===== TEKS
Sunday, February 16, 2014

Menepis Syubhat Pembela Tawassul Yang Haram 4

Syubhat 12. Kabar:
إذا أعيتكم الأمور فعليكم بأصحاب القبور
“Apabila kamu ditimpa urusan yang payah maka hendaklah datang ke penghuni kubur”.

Jawab:
Khabar ini disebutkan oleh Al ‘Ajluuni dalam Kasyful khofaa (1/85) dan beliau menisbatkannya kepada kitab Al Arba’in karya ibnu kamal Basya, dan khabar ini batil tidak ada asalnya, tidak pernah diriwayatkan oleh para ulama hadits dalam kitab-kitab yang dapat dijadikan sandaran.
Syaikhul islam Ahmad bin Taimiyah rahimahullah berkata: “Sebagian orang dari masyayikh yang diikuti ada yang berhujjah dengan hadits yang diriwayatkan dari Nabi shallallahu ‘alaihi wasallam: “Apabila kamu ditimpa urusan yang payah maka hendaklah datang ke penghuni kubur”. Dalam riwayat lain: “Hendaklah minta bantuan kepada penghuni kubur”. Padahal hadits ini dusta dan dipalsukan atas nama Nabi shallallahu ‘alaihi wasallam dengan ijma’ (kesepakatan) orang-orang yang memahami hadits, dan tidak ada seorang ulamapun yang meriwayatkannya, dan tidak ditemukan dalam kitab hadits manapun yang dijadikan sandaran”.[3]

Syubhat 13: Hadits Bilal bin Al Harts yang beristisqa setelah wafatnya rasulullah.
روى البيهقي وابن أبي شيبة :أن الناس أصابهم قحط في خلافة عمر ( فجاء بلال بن الحرث وكان من أصحاب النبي إلى قبر النبي وقال يا رسول الله : استسق لأمتك فإنهم هلكوا فأتاه رسول الله في المنام وأخبره أنهم سيسقون .
==========
===== DATA YANG DIGUNAKAN
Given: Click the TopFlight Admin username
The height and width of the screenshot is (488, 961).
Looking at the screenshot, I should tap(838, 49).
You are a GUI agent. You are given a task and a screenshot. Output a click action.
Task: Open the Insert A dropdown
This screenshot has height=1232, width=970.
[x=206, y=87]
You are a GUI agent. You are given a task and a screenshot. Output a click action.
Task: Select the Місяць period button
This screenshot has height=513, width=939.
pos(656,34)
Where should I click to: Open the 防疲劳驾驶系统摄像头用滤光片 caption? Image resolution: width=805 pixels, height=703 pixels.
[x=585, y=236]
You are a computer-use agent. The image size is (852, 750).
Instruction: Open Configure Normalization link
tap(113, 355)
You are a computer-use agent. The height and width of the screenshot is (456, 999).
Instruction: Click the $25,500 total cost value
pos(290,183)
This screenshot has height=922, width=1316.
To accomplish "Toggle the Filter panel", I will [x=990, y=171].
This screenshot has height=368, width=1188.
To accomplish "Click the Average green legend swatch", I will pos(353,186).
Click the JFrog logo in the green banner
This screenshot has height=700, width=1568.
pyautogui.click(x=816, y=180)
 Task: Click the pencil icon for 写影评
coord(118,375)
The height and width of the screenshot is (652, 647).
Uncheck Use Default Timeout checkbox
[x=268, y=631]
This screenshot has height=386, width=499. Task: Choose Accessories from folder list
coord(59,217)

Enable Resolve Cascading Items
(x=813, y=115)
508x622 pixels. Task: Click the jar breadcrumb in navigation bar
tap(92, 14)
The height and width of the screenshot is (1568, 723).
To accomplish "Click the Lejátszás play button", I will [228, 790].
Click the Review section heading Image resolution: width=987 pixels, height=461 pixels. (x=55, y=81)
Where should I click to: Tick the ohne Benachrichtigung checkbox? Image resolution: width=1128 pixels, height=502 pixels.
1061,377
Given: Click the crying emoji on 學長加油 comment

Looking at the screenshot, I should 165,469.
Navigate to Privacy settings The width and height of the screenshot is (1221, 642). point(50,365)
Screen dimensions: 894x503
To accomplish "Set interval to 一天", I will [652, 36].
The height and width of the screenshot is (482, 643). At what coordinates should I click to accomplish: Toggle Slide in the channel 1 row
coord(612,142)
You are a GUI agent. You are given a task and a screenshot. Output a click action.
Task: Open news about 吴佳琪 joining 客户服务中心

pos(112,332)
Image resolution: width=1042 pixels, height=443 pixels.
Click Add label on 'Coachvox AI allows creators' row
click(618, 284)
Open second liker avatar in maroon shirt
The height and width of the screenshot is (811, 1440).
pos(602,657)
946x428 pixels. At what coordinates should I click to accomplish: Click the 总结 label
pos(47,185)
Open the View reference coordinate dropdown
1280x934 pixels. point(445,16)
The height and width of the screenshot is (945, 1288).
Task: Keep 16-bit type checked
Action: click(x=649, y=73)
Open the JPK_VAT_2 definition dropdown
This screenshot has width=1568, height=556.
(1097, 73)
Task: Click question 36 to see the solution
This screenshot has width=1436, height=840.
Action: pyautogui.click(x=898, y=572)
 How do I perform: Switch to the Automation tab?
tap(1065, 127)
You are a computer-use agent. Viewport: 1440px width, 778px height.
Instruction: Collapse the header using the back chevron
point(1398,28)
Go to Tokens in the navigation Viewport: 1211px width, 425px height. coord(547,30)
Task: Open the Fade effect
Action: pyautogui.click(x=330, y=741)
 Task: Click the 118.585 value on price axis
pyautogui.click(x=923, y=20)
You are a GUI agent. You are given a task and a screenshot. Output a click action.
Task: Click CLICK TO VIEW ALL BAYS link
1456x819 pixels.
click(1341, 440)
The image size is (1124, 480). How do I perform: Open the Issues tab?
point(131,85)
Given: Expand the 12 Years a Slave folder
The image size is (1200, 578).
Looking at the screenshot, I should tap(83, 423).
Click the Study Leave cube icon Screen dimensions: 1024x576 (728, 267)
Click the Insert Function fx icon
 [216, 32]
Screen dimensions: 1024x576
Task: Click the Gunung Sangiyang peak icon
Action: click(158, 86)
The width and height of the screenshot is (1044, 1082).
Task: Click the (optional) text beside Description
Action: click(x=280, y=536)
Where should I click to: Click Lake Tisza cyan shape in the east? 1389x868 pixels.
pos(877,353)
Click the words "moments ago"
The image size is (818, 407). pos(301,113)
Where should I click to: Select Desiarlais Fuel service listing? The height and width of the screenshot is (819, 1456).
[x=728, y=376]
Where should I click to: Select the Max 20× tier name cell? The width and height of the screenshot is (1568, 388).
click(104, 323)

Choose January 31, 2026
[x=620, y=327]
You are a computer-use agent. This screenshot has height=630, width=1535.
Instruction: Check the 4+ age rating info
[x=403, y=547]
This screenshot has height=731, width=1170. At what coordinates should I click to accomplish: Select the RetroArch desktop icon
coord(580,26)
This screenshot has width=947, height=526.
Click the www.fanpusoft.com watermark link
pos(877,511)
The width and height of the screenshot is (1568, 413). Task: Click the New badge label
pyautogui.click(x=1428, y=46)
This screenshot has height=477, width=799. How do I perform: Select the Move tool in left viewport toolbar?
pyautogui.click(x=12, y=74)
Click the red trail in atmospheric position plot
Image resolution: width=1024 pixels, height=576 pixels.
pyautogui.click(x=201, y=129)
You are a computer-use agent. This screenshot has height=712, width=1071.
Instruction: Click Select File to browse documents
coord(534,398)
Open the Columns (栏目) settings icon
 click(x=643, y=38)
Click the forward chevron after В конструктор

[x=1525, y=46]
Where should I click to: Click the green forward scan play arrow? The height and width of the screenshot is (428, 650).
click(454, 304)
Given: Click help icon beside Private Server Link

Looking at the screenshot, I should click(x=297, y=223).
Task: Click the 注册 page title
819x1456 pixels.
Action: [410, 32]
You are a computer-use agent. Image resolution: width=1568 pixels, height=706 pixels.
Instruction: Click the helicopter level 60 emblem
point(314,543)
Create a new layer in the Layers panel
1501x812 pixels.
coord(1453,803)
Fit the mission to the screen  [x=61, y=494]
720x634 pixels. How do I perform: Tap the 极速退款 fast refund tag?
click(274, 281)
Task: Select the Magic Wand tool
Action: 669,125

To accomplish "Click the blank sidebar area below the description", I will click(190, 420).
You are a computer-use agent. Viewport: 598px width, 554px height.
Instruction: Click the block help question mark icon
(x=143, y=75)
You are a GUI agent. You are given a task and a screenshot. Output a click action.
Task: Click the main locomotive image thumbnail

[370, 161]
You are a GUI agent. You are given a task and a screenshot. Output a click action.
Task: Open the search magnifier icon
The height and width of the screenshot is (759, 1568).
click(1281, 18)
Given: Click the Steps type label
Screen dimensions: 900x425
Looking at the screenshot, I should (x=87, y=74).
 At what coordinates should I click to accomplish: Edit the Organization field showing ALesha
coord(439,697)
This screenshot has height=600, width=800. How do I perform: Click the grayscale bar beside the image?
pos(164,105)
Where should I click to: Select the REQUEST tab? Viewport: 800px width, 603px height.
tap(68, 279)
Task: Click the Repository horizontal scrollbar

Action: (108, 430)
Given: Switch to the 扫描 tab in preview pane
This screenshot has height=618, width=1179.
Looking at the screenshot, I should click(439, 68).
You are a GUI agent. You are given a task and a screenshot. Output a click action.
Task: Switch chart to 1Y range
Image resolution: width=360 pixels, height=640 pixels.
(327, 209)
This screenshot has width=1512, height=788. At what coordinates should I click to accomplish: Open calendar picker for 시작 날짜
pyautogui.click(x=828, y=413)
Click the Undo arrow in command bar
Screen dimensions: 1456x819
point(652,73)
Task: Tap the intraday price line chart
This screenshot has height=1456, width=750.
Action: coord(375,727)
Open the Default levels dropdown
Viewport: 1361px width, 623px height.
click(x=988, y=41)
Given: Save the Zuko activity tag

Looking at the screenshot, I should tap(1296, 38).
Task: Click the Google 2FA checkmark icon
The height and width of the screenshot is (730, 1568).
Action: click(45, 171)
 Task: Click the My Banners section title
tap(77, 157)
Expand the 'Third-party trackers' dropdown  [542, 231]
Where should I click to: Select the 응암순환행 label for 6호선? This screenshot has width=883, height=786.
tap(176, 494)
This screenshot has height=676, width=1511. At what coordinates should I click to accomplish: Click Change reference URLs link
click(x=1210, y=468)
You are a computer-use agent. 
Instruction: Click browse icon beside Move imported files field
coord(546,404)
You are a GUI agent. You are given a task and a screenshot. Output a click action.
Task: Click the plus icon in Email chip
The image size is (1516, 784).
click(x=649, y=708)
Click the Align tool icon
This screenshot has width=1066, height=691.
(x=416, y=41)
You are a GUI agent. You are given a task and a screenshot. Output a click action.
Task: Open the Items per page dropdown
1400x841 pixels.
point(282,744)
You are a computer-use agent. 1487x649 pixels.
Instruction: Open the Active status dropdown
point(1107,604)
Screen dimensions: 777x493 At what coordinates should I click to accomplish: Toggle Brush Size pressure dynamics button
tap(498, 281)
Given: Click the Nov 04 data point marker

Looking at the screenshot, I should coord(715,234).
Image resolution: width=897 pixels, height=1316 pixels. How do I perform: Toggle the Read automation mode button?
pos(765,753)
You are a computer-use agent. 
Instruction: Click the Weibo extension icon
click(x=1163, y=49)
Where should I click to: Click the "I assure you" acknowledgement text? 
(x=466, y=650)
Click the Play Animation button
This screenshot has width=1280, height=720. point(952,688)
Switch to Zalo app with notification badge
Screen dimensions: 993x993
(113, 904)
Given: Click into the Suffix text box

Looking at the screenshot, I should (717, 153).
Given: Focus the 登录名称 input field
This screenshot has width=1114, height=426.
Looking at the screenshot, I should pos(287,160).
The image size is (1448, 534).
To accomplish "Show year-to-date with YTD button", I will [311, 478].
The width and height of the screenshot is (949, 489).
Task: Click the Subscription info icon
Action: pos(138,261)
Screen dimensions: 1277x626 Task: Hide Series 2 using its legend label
==========
§ **TUGAS TERTULIS**
[A] Jawab pertanyaan berikut berdasarkan teks tentang syubhat tawassul.
(i) Siapa yang menyebutkan khabar "Apabila kamu ditimpa urusan yang payah" dalam Kasyful khofaa?
(ii) Kepada kitab apa khabar itu dinisbatkan?
(iii) Menurut Ibnu Taimiyah, apa bunyi riwayat lain dari hadits tersebut?
[B] Salin ulang baris-baris pada entri, dari baris yang memuat "Open the View reference coordinate dropdown" sampai baris yang memuat "Action: click(x=280, y=536)", kedua baris itu ikut disalin.

§ **JAWABAN TIAP TUGAS**
[A]
(i) Al 'Ajluuni.
(ii) Kitab Al Arba'in karya ibnu kamal Basya.
(iii) "Hendaklah minta bantuan kepada penghuni kubur".

[B]
Open the View reference coordinate dropdown
1280x934 pixels. point(445,16)
The height and width of the screenshot is (945, 1288).
Task: Keep 16-bit type checked
Action: click(x=649, y=73)
Open the JPK_VAT_2 definition dropdown
This screenshot has width=1568, height=556.
(1097, 73)
Task: Click question 36 to see the solution
This screenshot has width=1436, height=840.
Action: pyautogui.click(x=898, y=572)
 How do I perform: Switch to the Automation tab?
tap(1065, 127)
You are a computer-use agent. Viewport: 1440px width, 778px height.
Instruction: Collapse the header using the back chevron
point(1398,28)
Go to Tokens in the navigation Viewport: 1211px width, 425px height. coord(547,30)
Task: Open the Fade effect
Action: pyautogui.click(x=330, y=741)
 Task: Click the 118.585 value on price axis
pyautogui.click(x=923, y=20)
You are a GUI agent. You are given a task and a screenshot. Output a click action.
Task: Click CLICK TO VIEW ALL BAYS link
1456x819 pixels.
click(1341, 440)
The image size is (1124, 480). How do I perform: Open the Issues tab?
point(131,85)
Given: Expand the 12 Years a Slave folder
The image size is (1200, 578).
Looking at the screenshot, I should tap(83, 423).
Click the Study Leave cube icon Screen dimensions: 1024x576 (728, 267)
Click the Insert Function fx icon
 [216, 32]
Screen dimensions: 1024x576
Task: Click the Gunung Sangiyang peak icon
Action: click(158, 86)
The width and height of the screenshot is (1044, 1082).
Task: Click the (optional) text beside Description
Action: click(x=280, y=536)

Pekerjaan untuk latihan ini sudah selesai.